Ada anggapan, maraknya
transaksi produk-produk finansial akan mengalir langsung ke investasi di sektor
riil (dalam bentuk pabrik atau sepatu), yang diharapkan menyediakan lapangan
kerja dan mengurangi pengangguran. Ekonom Gacrard Dumacnil dan Dominique Lacvy
punya temuan penting dengan data statistik menawan. Dalam karya baru, Capital
Resurgent (2004), mereka menemukan tetesan itu amat minim, di AS maupun di
Perancis. Kesimpulannya, finance finances it self, but does not
finance investment. Pokok ini sentral karena kritik atas neoliberalisme
biasanya dianggap sikap anti-investasi, antipertumbuhan, antiekonomi pasar, dan
semacamnya.
BAB IV
PENUTUP
4.1 Kesimpulan
Setelah melihat uraian di atas
di Indonesia seharusnya menerapkan ekonomi kerakyatan. Ekonomi ini bertumpu
pada sektor-sektor ekonomi rakyat, salah satu contoh adalah UMKM yang berada di
berbagai daerah perlu ditingkatkan.
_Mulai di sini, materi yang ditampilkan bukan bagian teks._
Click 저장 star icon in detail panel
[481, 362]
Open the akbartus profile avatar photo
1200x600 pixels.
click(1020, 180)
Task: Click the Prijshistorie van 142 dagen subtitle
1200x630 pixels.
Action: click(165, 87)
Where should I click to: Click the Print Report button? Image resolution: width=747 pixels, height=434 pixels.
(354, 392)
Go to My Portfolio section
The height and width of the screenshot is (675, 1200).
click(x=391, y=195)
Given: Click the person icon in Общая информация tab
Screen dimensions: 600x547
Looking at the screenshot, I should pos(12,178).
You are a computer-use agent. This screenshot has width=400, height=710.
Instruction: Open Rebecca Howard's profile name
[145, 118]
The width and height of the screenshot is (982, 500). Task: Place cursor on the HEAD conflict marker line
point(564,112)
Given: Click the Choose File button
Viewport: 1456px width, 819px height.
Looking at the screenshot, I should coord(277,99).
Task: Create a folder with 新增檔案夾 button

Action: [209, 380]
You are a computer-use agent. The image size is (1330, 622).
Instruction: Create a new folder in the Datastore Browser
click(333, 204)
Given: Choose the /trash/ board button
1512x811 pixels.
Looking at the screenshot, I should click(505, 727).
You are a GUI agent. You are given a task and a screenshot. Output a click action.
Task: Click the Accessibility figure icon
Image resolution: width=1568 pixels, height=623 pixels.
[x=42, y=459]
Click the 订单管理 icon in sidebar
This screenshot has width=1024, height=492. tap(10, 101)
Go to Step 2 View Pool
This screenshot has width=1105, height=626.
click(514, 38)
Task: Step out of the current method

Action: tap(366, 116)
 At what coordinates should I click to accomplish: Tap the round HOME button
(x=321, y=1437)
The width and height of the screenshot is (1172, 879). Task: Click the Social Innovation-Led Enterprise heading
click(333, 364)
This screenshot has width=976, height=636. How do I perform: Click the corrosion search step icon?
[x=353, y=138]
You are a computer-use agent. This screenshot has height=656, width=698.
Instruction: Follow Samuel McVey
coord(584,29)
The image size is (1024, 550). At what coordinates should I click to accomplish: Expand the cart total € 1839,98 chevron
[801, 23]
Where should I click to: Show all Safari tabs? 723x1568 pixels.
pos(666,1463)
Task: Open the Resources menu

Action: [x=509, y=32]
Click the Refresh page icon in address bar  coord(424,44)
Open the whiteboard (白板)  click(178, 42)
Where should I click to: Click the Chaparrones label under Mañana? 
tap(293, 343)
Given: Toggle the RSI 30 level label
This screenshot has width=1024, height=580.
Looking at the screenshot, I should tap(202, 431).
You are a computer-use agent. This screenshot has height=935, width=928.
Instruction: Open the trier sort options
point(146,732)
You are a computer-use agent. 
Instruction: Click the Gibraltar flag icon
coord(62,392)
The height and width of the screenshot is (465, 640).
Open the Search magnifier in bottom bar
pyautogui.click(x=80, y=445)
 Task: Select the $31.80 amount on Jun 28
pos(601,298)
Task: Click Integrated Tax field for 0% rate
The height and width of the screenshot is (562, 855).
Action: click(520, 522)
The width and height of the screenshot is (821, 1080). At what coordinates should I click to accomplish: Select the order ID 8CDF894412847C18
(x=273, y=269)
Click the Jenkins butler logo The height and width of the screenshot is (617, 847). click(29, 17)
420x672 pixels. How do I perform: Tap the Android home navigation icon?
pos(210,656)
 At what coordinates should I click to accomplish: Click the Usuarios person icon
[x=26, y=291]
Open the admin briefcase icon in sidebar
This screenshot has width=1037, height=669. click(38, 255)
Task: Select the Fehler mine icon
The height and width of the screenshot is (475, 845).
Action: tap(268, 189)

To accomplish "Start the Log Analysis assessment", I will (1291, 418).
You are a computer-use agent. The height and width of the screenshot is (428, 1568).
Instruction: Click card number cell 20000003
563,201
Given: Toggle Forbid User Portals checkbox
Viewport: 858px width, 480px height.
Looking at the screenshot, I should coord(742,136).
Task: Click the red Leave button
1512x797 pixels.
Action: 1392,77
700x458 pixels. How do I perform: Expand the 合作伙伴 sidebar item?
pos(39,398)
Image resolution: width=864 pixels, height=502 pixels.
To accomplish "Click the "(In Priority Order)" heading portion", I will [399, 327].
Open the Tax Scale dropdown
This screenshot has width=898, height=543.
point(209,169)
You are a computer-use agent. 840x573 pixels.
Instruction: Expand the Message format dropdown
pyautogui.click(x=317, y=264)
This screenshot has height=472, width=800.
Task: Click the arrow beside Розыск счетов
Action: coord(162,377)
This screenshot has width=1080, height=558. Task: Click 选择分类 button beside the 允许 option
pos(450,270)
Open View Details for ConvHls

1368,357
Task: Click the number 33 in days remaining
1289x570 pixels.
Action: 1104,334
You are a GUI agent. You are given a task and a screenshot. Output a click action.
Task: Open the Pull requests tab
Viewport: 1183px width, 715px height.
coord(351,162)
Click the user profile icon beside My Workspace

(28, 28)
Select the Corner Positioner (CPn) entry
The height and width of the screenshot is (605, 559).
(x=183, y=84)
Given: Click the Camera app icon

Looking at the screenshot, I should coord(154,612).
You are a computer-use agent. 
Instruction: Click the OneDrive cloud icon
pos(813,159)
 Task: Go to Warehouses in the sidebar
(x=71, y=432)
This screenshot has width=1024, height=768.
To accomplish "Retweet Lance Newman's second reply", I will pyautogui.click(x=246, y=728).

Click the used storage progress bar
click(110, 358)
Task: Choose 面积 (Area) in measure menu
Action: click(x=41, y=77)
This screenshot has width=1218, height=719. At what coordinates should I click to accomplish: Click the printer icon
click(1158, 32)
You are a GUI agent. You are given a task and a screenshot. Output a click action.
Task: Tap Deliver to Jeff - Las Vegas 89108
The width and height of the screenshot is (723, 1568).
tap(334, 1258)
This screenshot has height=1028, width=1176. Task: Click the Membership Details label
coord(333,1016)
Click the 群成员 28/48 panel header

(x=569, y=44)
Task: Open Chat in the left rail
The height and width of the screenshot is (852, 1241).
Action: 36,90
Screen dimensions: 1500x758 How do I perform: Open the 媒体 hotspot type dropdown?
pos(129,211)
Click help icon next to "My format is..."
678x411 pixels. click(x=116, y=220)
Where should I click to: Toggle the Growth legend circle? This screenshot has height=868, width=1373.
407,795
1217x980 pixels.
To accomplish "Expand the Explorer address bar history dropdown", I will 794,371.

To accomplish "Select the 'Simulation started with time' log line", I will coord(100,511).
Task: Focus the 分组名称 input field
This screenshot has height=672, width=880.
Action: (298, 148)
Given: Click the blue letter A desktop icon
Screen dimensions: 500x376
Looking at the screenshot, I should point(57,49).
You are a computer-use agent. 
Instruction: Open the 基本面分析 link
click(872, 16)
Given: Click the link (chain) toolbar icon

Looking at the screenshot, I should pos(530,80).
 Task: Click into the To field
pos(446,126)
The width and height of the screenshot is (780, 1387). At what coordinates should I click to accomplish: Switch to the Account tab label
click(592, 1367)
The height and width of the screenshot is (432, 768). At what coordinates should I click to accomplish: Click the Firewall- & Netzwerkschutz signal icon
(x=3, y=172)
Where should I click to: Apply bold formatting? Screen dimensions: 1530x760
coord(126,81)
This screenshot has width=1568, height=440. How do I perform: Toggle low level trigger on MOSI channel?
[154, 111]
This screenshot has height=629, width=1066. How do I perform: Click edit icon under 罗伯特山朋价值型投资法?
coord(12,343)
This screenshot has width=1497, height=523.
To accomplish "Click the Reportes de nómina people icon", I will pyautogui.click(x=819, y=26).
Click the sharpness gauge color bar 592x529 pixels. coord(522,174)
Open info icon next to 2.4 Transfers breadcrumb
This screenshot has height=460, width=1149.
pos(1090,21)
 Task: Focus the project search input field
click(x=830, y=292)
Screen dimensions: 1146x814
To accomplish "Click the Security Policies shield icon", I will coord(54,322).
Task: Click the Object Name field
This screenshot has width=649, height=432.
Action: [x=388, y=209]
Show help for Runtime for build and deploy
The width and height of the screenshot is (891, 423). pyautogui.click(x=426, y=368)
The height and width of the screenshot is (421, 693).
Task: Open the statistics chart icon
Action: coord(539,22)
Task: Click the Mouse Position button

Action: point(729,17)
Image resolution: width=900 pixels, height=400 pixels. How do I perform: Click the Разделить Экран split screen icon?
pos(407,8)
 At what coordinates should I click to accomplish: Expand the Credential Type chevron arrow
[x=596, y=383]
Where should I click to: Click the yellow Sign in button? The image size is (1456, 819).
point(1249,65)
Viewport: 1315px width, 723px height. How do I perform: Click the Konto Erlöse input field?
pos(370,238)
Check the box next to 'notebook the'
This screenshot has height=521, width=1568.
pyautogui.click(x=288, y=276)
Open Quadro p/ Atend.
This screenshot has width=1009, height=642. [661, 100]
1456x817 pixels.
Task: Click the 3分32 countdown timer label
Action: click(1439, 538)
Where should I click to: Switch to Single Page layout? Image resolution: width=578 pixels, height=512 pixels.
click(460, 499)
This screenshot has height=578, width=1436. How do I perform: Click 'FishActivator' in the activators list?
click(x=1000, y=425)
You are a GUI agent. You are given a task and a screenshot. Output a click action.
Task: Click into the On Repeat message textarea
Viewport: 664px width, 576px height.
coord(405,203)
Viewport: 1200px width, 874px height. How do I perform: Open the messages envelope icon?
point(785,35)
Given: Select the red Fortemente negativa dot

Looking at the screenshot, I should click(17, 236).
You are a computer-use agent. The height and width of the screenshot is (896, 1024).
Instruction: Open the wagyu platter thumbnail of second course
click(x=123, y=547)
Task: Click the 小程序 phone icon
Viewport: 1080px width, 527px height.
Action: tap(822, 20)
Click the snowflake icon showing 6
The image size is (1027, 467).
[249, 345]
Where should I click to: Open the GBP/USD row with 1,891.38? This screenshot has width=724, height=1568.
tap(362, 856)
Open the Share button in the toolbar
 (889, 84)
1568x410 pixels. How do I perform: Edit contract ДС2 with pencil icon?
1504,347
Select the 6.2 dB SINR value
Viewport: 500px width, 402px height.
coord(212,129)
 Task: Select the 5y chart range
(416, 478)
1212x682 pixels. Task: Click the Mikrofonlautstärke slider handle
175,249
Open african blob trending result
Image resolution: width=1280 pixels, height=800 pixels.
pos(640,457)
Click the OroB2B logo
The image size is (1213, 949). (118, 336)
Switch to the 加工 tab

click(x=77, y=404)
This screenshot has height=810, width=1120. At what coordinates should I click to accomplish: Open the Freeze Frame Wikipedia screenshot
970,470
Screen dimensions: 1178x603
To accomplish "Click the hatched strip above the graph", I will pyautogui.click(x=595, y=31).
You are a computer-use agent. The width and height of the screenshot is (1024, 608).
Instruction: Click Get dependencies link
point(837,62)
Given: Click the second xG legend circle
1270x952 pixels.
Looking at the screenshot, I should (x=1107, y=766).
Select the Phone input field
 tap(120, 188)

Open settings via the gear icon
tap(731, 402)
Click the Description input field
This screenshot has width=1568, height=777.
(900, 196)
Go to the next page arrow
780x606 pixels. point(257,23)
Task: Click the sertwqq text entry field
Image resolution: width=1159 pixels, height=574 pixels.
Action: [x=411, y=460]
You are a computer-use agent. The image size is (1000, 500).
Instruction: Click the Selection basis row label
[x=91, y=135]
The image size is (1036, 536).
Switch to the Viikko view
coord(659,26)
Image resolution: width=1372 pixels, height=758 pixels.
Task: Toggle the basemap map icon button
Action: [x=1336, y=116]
Dengan mengetahui potensi-potensi daerah yang
ada, pemerintah seharusnya bisa memodali dalam bentuk uang ataupun fasilitas
misalnya memberikan bantuan tunai untuk mengembangkan UMKM yang berada di
daerah itu serta memberikan pelatihan-pelatihan bagaimana cara mengembangkan
usaha. Dengan begitu, juga dapat mengurangi pengangguran-pengangguran di
sektor-sektor informal.
Selain itu, seperti yang sudah
dijelaskan di atas perlu difasilitasi dengan teknologi yang sudah berkembang di
era globalisasi ini. Salah satu contoh dengan gagasan pusat komunikasi bisnis
berbasis web. Ini diberikan pemahaman-pemahaman bagaimana menggunakan fasilitas
internet, web untuk mengembangkan UMKM yang ada. Salah satu faktor pendukung
memperluas pasar baik dalam negeri maupun luar negeri.
Dalam hal ini juga diperlukan adanya
kerja sama dengan pemerintah. Kita tahu, salah satu kendala tersalurnya modal
yaitu korupsi yang banyak dilakukan oleh para pejabat di pemerintahan pusat
ataupun di daerah. Selama ini belum dapat teratasi, kemungkinan sangat sulit
menjalankan sistem ini. Uang yang seharusnya untuk modal pengembangan UMKM di
daerah-daerah tidak dapat tersalurkan semuanya. Terkadang masyarakat hanya
memperoleh sebagian atau mungkin hanya sedikit yang sudah dianggarkan. Apa pun
itu, untuk sistem ekonomi yang sudah dialami dahulu dan berdampak sampai
sekarang. Terlebih lagi masalah privatisasi, ini seharusnya dijadikan
pelajaran untuk ke depan bagaimana membangun Indonesia yang lebih baik lagi.